In Search of Better Stories

Don’t worry about it. It’s just the bloom on the rosebush.

     I read both books, but maybe I should have stopped after finishing his first. That’s the tricky thing, isn’t it? The first was so good, so how could I know the second wouldn’t be? What’s my problem with Krueger’s second offering anyway?

     Both books are very similar. They are fiction written as memoirs embedded in actual history and geography. The first book is a murder/mystery, and the second is an escape/fugitive story. Both are told from a young teen boy’s perspective. The first takes place in 1961, and the second in 1932. They are meticulously researched, both stories have stunning twists and turns, and both seek to understand God amid tragedy.

     In a word, believability is the difference. Whereas the first story takes you right to the thrilling edge of believability but not over, the second rockets the reader past this line and never looks back. Krueger himself realizes he has crossed the line in his second book, so he attempts to justify himself:

     As an old man recounting the events of the four vagabonds 80 years prior in the summer of 1932, the wrinkled old hero of this fantastic story confesses.

“In every good tale, there is a seed of truth, and from that seed, a story grows. Some of what I’ve told you is true, and some, well, let’s just call it the bloom on the rose bush.”

    Even with this admission, I still have difficulty stomaching the far-fetched ness of his second book, so Krueger appeals to me one last time with some advice.

“Open [yourselves] to every beautiful possibility, for there is nothing our hearts can imagine that is not so.”

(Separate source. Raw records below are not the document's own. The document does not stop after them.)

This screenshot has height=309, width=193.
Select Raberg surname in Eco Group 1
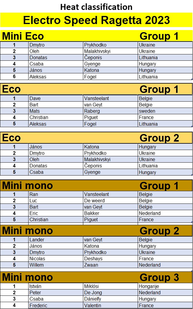pyautogui.click(x=110, y=111)
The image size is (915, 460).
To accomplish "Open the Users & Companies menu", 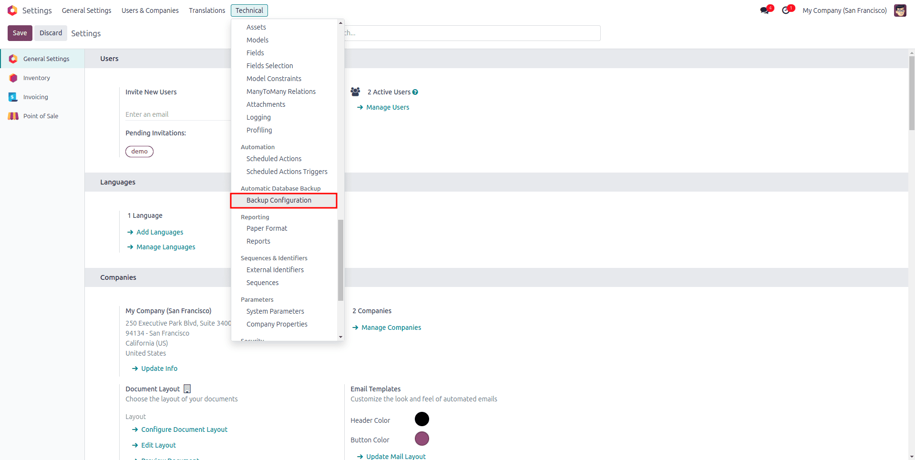I will click(x=150, y=10).
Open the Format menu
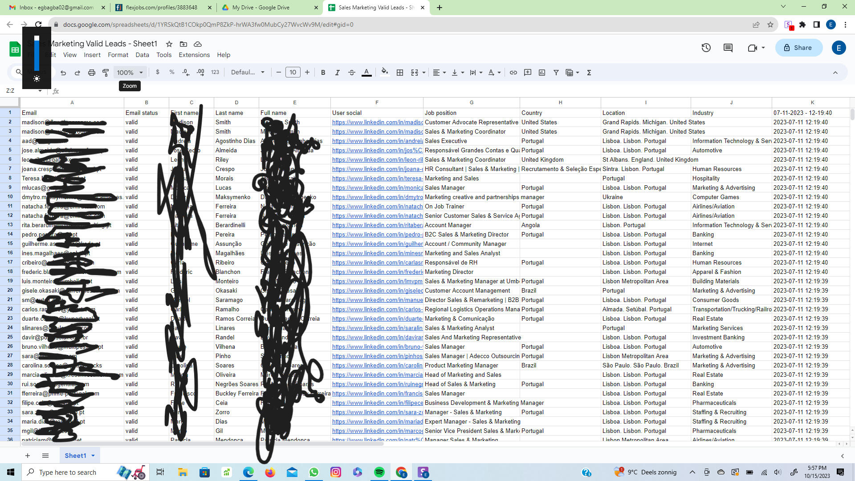855x481 pixels. tap(118, 55)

     How do you argue with that? It’s so poetic and profound sounding; it must be true! But is it? I’m not buying it. What is true is that if you write historical fiction, it has to come off as believable. He does this masterfully in book one but stumbles in book two.

     Finally, who decided on the titles? Ordinary Grace and This Tender Land? One sounds like a Christian spiritual growth book, and the other a Geographical journal. We are talking about a murder mystery and an escaped fugitive story.

     Brushing aside these criticisms for a moment, I would say if you want to read some good stories set in historical time and built with actual geography, mostly of Minnesota, then you will enjoy these books, and now that you know one of them pushes the envelope of believability you won’t be as bugged by it.